By the Book @ Rogers Memorial Library

The Gap of Time, by Jeanette Winterson


And the story fell out, stone by stone, shining and held, the way time is held in a diamond.

In The Gap of Time, a rich and jealous husband suspects his pregnant wife has been cheating on him with his best friend. When the baby girl is born, he banishes her and leaves his wife.  His daughter, adopted and raised by a poor family, is later reunited with her biological family. Sound familiar?

Jeanette Winterson’s latest novel is part of the Hogarth Shakespeare Project, a literary mashup that combines Shakespeare’s timeless characters and plots with some of today’s most acclaimed authors.  The Gap of Time is a retelling of A Winter’s Tale — soon to be published is Margaret Atwood’s The Tempest, Gillian Flynn’s Hamlet, and Jo Nesbø’s Macbeth, among others.

In Winterson’s version, the King becomes Leo, a banker in a Hugo Boss suit who gets laid off during the financial crisis of 2008.  Leo proudly declares that he is “the 1%”.  His best friend, Xeno, designs video games.  His wife, MiMi, is a French ballerina.  Their family drama plays out in modern day London.  After convincing himself that Xeno and MiMi are having an affair (and that MiMi’s unborn child must belong to Xeno), Leo installs security cameras to spy on them. After the baby girl is born, Leo confronts his wife, then hires a landscaper to whisk the baby to the American city of New Bohemia.

Things do not go as planned, of course — there is a car accident, a murder, and a baby girl left in a hospital BabyHatch (a small, warm drawer on the outside of the hospital to drop unwanted babies in).  Shep, a stranger still grieving the death of his wife, and his young son witnesses these events.  Seeing a man dead in the street and assuming he is the father, Shep takes the baby girl and raises her as his own.

Shakespeare scholars will enjoy seeing these classic tales redesigned with a fresh coat of modern paint.  Those who have never read the play will find a short overview at the beginning of the novel, but fear not — The Gap of Time can be read on its own without knowledge of its 400-year-old literary ancestor.  Jeanette Winterson, the author of ten novels, as well as her bestselling memoir, Why Be Happy When You Could Be Normalwrites in her own distinct style: she is not trying to rewrite Shakespeare, but apply his genius to today’s world.  Readers who are fans of Winterson’s works, Shakespeare’s plays, or novels with themes of adoption and family will want to read The Gap of Time, and watch for other books in this new series.
※
▶ **EXERCISE AIM**
From the review of The Gap of Time, copy the passage word for word, beginning at the words "In The Gap of" and ending after "Macbeth, among others.". The listing below isn't needed for this work.

▶ **SUPPLIED INFORMATION**
※
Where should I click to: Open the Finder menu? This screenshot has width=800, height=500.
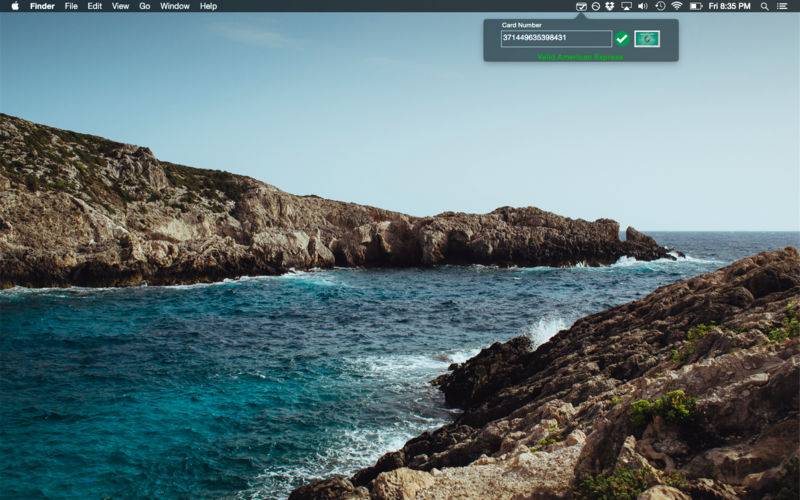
※
▶ **TASK RESULT**
In The Gap of Time, a rich and jealous husband suspects his pregnant wife has been cheating on him with his best friend. When the baby girl is born, he banishes her and leaves his wife.  His daughter, adopted and raised by a poor family, is later reunited with her biological family. Sound familiar?

Jeanette Winterson’s latest novel is part of the Hogarth Shakespeare Project, a literary mashup that combines Shakespeare’s timeless characters and plots with some of today’s most acclaimed authors.  The Gap of Time is a retelling of A Winter’s Tale — soon to be published is Margaret Atwood’s The Tempest, Gillian Flynn’s Hamlet, and Jo Nesbø’s Macbeth, among others.